What this task involves: Leave every picture out and write out the records below exactly.

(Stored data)

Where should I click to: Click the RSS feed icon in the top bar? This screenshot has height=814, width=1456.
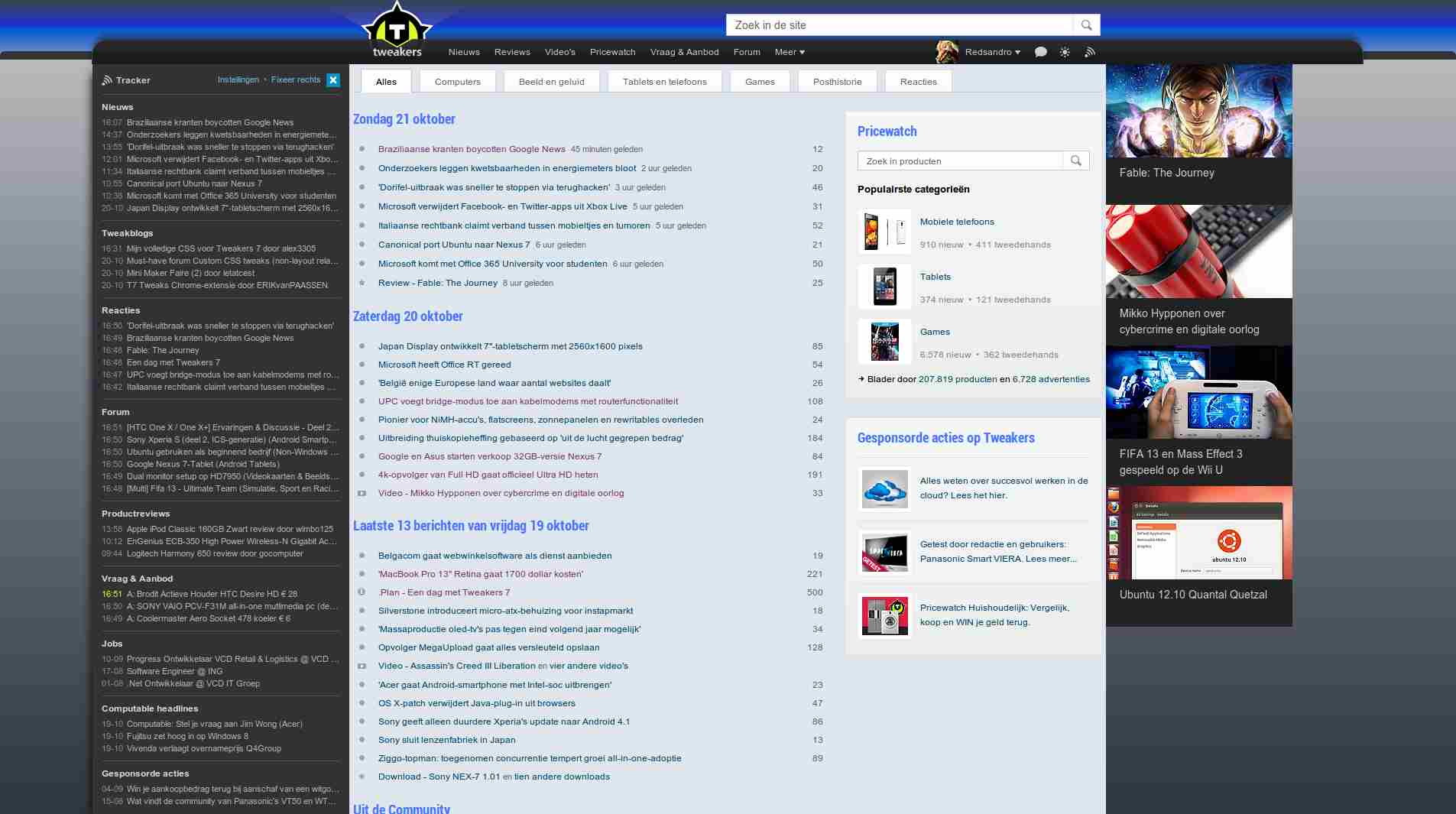pos(1089,51)
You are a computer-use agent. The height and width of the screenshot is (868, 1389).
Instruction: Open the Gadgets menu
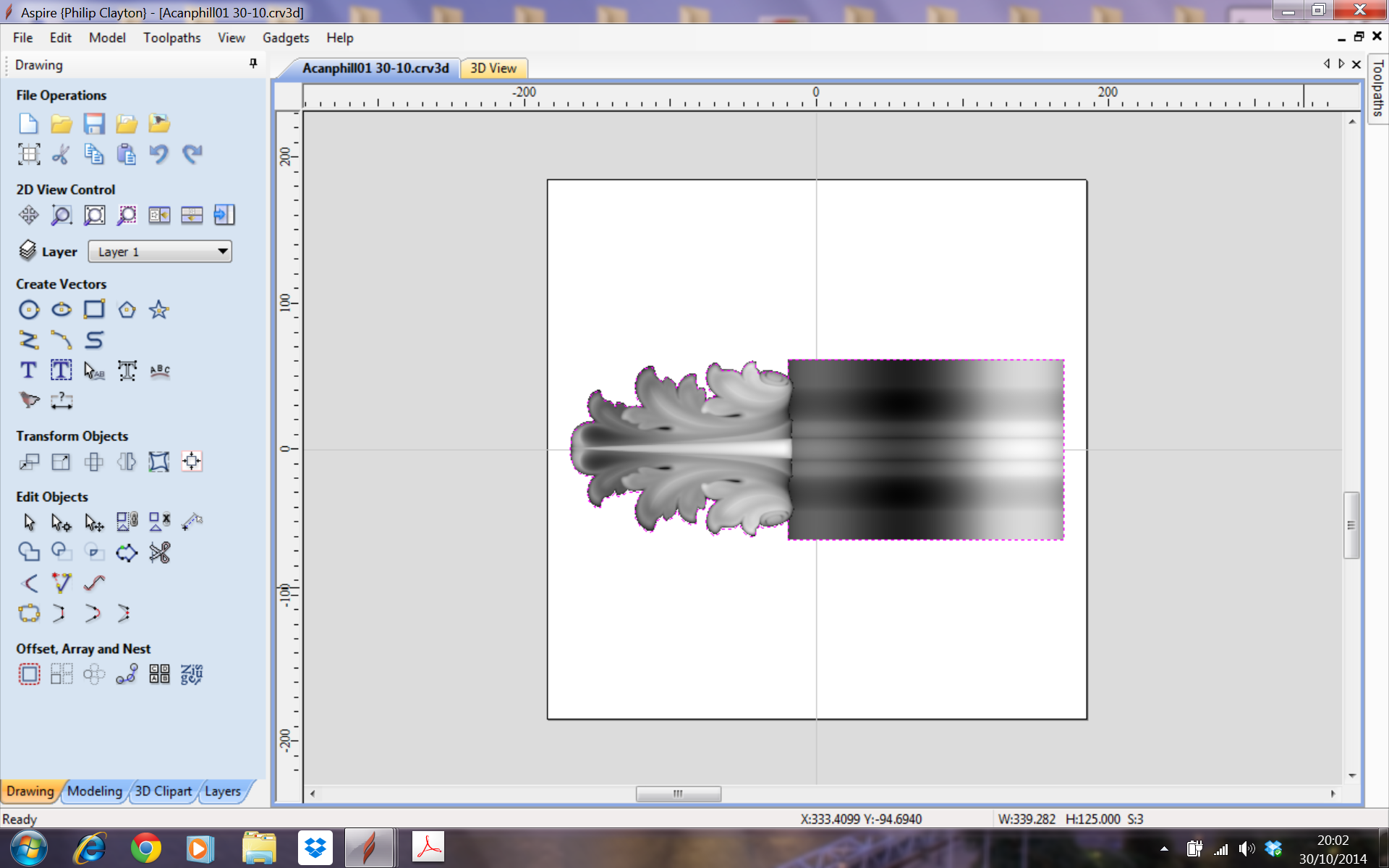(285, 38)
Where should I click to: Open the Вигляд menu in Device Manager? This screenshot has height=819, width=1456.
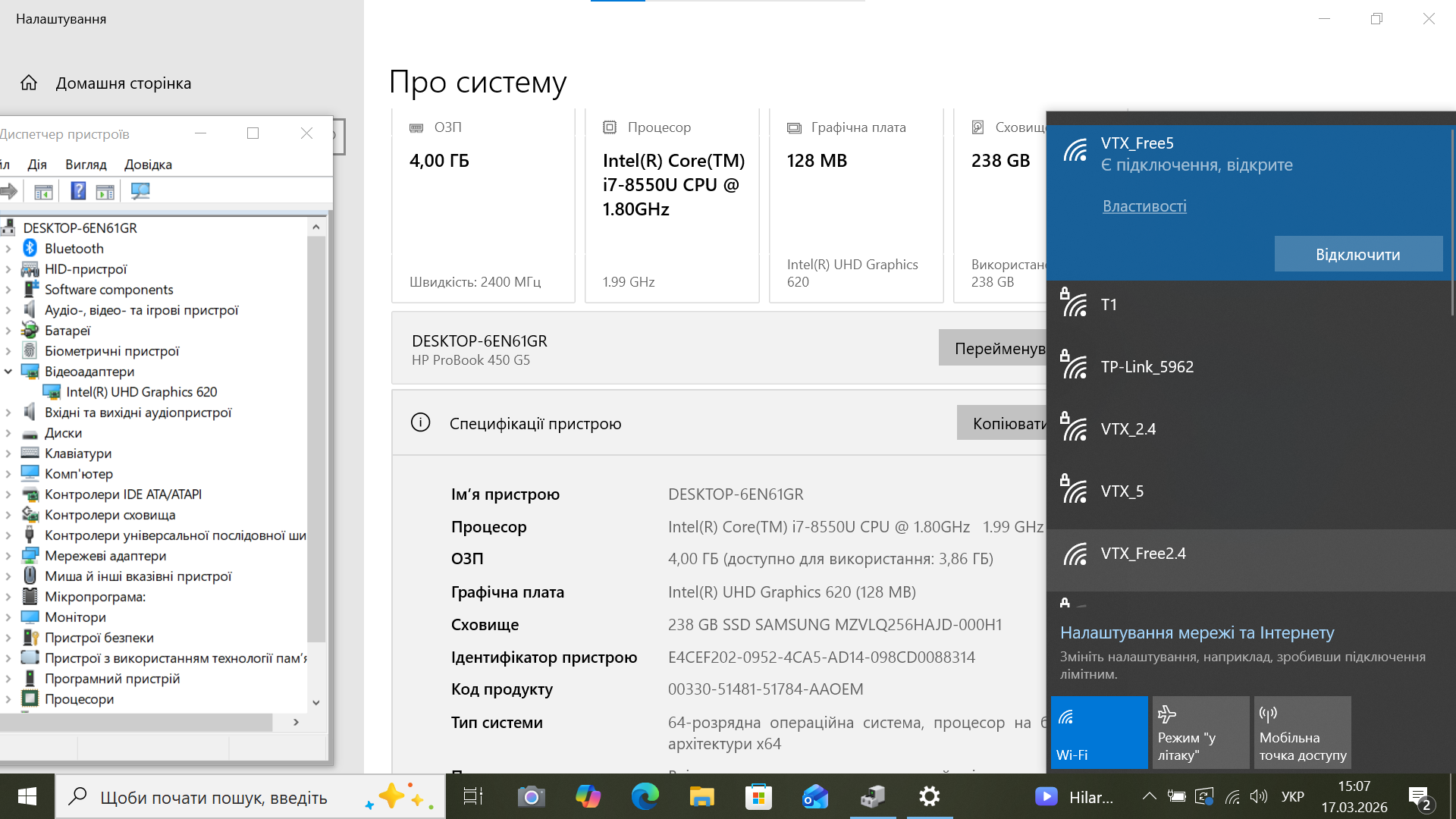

Answer space:
Where should I click to: Click the RSS feed icon in the top bar? This screenshot has height=814, width=1456.
pos(1089,51)
You are a computer-use agent. The height and width of the screenshot is (868, 1389).
Instruction: Open the Gadgets menu
(285, 38)
Where should I click to: Open the Вигляд menu in Device Manager? This screenshot has height=819, width=1456.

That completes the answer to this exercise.